The problem with monolisthic codebases, even with a test framework, is that
you still cant guarantee that one change in one part wont adversely affect
another part. Process isolation at least limits bugs to "passing the wrong
message".

------
JackMorgan
I think the paragraph on an antifragile career is probably the most important
part. Most people can probably intuitively realize that used (and repaired)
software is likely to be more correct. Frequently switching jobs has the
possible stigma of "job-hopping", and it's hard _for the individual_.

Staying in the same technical stack is the fastest way to become irrelevant I
can imagine. I've seen what it is like to switch everything up every few years
(4 different tech stacks in 4 jobs), and the experience gained is invaluable.

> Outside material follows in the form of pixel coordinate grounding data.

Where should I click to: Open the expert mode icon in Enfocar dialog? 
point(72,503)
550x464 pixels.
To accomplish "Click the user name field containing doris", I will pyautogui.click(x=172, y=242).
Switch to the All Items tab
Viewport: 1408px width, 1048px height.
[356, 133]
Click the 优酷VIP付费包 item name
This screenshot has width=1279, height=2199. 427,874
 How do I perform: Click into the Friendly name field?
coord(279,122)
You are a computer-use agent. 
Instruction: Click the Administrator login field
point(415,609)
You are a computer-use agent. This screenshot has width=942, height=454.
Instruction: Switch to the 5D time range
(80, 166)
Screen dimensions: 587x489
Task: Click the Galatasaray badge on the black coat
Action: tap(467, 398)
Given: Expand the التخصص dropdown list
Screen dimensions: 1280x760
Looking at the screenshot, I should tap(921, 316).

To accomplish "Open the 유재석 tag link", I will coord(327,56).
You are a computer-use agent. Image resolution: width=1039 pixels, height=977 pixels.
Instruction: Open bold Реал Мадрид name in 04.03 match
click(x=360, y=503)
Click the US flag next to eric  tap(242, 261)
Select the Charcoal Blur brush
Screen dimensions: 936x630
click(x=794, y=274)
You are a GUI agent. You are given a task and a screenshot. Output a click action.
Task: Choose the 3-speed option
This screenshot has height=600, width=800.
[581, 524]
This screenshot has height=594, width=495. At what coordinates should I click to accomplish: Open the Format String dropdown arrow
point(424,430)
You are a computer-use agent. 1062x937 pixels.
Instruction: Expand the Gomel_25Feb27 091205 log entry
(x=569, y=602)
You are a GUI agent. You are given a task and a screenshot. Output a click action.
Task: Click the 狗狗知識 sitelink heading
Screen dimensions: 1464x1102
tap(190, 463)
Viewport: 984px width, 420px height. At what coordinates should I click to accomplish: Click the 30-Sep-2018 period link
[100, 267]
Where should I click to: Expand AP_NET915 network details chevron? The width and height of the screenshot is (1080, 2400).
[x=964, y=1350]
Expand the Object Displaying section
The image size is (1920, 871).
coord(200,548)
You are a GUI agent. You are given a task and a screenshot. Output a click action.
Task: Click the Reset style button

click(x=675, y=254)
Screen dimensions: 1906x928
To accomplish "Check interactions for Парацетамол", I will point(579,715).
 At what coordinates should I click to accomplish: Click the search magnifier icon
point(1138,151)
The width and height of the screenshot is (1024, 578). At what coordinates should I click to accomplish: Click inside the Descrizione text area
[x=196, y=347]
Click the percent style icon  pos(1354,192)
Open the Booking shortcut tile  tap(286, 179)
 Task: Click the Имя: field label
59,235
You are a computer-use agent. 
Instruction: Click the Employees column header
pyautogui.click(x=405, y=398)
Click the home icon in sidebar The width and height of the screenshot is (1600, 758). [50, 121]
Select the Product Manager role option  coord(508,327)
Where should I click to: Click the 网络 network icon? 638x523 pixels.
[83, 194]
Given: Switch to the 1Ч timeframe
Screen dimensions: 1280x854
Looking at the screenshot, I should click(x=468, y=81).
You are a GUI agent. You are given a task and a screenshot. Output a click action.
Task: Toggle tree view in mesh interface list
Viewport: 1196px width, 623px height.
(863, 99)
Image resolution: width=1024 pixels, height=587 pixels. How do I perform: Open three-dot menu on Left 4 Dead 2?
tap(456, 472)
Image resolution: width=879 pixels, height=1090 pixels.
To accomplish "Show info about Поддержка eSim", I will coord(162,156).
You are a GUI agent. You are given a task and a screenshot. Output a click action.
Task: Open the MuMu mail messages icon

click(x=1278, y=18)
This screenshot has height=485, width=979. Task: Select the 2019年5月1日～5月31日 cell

The best part is seeing everything you knew from before change, except that
parts that actually are beneficial. It's funny how much of a tech stack is
either cargo culting or in response to a local pain point. Learning to
distinguish those gives you a sharp eye, both for possible other fixes locally
and for strategic direction changes.

It takes one critical ingredient though: you. You must have the humility and
maturity to realize YOU ARE NOT YOUR CODE. If you want to go to a company,
learn all they know, and leave, you must be comfortable being wrong, listening
a lot, and keeping an open mind. Every time you make fun of a local company's
choices (even if they are badly made), you'll isolate yourself more, and they
will be less likely to bother explaining the next thing you are stuck on.
Remember, don't complain, just build.

And whatever you do, STOP CARING ABOUT CODE FORMATTING STYLES. If you care,
you'll hate every one but your "first", and you'll spend your entire social
capital at each job trying to change theirs to match your favorite. Which is
just about the stupidest thing you could do.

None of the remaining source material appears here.